[Stored dataset items]
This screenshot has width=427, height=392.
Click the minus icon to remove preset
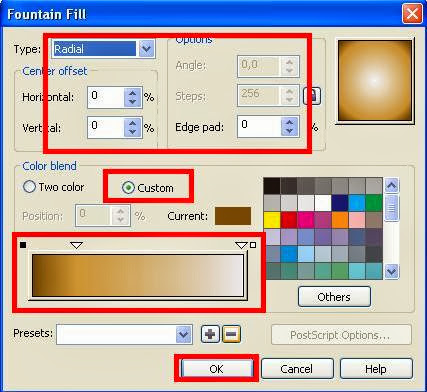point(231,334)
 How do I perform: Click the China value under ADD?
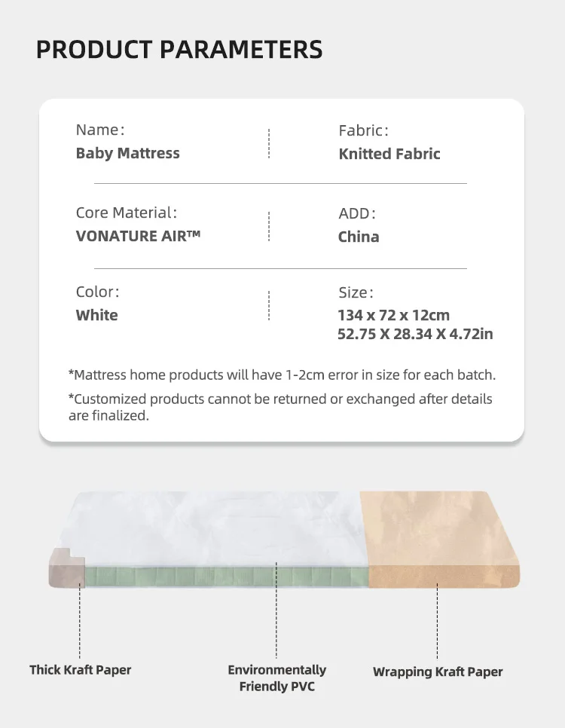coord(359,237)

**What the task requires**
Copy out every line of the data above, taking care to leave the pictures out.

**The answer**
This screenshot has width=427, height=392.
Click the minus icon to remove preset
point(231,334)
 How do I perform: Click the China value under ADD?
coord(359,237)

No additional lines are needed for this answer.